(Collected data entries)
----

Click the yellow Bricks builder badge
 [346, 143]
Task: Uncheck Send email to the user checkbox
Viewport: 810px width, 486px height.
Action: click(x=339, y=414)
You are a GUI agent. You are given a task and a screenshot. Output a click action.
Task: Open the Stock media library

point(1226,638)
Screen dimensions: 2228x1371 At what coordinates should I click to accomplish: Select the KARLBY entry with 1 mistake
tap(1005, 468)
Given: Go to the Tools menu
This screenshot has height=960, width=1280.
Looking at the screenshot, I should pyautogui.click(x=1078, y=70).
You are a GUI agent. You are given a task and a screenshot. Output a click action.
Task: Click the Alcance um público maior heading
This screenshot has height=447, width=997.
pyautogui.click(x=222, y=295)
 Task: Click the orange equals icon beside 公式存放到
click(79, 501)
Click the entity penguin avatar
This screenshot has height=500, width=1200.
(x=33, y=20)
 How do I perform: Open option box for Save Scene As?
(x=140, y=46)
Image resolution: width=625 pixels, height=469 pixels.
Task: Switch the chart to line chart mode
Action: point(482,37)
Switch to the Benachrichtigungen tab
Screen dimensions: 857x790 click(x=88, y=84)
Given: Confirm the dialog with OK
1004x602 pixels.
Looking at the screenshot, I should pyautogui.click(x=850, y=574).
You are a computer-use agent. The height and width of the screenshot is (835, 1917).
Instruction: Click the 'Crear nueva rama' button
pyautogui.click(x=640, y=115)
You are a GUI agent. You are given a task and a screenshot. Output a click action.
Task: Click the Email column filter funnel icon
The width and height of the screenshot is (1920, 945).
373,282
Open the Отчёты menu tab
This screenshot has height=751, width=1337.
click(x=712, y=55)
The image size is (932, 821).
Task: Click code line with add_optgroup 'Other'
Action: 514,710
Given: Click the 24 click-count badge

----

__How to complete this task__
Reproduce all the entries verbatim, leaving nothing out.

__Result of this exercise__
Click the yellow Bricks builder badge
 [346, 143]
Task: Uncheck Send email to the user checkbox
Viewport: 810px width, 486px height.
Action: click(x=339, y=414)
You are a GUI agent. You are given a task and a screenshot. Output a click action.
Task: Open the Stock media library

point(1226,638)
Screen dimensions: 2228x1371 At what coordinates should I click to accomplish: Select the KARLBY entry with 1 mistake
tap(1005, 468)
Given: Go to the Tools menu
This screenshot has height=960, width=1280.
Looking at the screenshot, I should pyautogui.click(x=1078, y=70).
You are a GUI agent. You are given a task and a screenshot. Output a click action.
Task: Click the Alcance um público maior heading
This screenshot has height=447, width=997.
pyautogui.click(x=222, y=295)
 Task: Click the orange equals icon beside 公式存放到
click(79, 501)
Click the entity penguin avatar
This screenshot has height=500, width=1200.
(x=33, y=20)
 How do I perform: Open option box for Save Scene As?
(x=140, y=46)
Image resolution: width=625 pixels, height=469 pixels.
Task: Switch the chart to line chart mode
Action: point(482,37)
Switch to the Benachrichtigungen tab
Screen dimensions: 857x790 click(x=88, y=84)
Given: Confirm the dialog with OK
1004x602 pixels.
Looking at the screenshot, I should pyautogui.click(x=850, y=574).
You are a computer-use agent. The height and width of the screenshot is (835, 1917).
Instruction: Click the 'Crear nueva rama' button
pyautogui.click(x=640, y=115)
You are a GUI agent. You are given a task and a screenshot. Output a click action.
Task: Click the Email column filter funnel icon
The width and height of the screenshot is (1920, 945).
373,282
Open the Отчёты menu tab
This screenshot has height=751, width=1337.
click(x=712, y=55)
The image size is (932, 821).
Task: Click code line with add_optgroup 'Other'
Action: 514,710
Given: Click the 24 click-count badge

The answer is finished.